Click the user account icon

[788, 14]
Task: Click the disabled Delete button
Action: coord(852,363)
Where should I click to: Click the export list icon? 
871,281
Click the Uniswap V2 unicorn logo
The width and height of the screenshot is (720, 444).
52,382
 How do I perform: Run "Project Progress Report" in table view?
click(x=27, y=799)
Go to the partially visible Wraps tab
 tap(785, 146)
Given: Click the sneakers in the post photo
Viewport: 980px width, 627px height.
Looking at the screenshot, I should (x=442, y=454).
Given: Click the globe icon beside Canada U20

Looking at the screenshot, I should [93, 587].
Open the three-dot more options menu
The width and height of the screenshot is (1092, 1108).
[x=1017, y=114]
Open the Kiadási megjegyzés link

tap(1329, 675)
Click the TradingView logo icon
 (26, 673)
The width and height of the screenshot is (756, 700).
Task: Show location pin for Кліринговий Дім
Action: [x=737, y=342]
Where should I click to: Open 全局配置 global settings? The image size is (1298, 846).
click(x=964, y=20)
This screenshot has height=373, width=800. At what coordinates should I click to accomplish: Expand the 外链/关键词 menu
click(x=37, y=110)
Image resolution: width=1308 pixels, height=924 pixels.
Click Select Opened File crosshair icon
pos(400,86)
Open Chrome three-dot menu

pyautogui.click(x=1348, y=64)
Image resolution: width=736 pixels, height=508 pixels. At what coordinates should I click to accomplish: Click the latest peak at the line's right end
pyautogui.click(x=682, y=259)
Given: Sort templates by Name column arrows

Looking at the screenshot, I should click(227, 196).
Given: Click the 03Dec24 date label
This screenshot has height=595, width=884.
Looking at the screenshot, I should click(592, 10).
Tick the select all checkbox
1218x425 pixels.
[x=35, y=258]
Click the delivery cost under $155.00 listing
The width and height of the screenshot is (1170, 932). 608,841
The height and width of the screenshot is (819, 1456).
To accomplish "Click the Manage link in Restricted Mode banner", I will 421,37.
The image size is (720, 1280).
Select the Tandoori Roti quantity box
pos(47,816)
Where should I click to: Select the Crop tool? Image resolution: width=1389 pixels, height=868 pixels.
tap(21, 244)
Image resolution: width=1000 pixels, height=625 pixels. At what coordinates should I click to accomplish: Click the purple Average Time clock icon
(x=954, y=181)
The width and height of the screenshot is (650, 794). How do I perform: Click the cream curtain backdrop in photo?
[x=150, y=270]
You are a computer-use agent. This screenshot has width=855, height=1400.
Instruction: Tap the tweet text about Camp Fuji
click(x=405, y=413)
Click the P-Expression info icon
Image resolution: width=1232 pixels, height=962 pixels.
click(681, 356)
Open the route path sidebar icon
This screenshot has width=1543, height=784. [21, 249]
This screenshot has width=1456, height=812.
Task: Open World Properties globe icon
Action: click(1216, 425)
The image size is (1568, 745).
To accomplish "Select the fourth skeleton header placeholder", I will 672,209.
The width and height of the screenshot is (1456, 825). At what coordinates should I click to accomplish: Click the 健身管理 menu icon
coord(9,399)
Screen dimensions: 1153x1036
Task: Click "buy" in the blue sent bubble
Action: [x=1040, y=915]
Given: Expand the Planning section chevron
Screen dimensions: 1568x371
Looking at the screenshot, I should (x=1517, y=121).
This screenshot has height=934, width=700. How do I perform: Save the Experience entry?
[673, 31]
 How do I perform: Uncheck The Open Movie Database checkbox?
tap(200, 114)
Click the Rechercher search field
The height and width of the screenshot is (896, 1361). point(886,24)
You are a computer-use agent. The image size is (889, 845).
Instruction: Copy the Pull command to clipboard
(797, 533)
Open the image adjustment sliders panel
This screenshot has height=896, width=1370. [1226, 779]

---+---

- **Task details**
Reproduce the data verbatim, everything from the first line down to and including the line that contains "Looking at the screenshot, I should [93, 587].".

- **Task answer**
Click the user account icon

[788, 14]
Task: Click the disabled Delete button
Action: coord(852,363)
Where should I click to: Click the export list icon? 
871,281
Click the Uniswap V2 unicorn logo
The width and height of the screenshot is (720, 444).
52,382
 How do I perform: Run "Project Progress Report" in table view?
click(x=27, y=799)
Go to the partially visible Wraps tab
 tap(785, 146)
Given: Click the sneakers in the post photo
Viewport: 980px width, 627px height.
Looking at the screenshot, I should (x=442, y=454).
Given: Click the globe icon beside Canada U20

Looking at the screenshot, I should [93, 587].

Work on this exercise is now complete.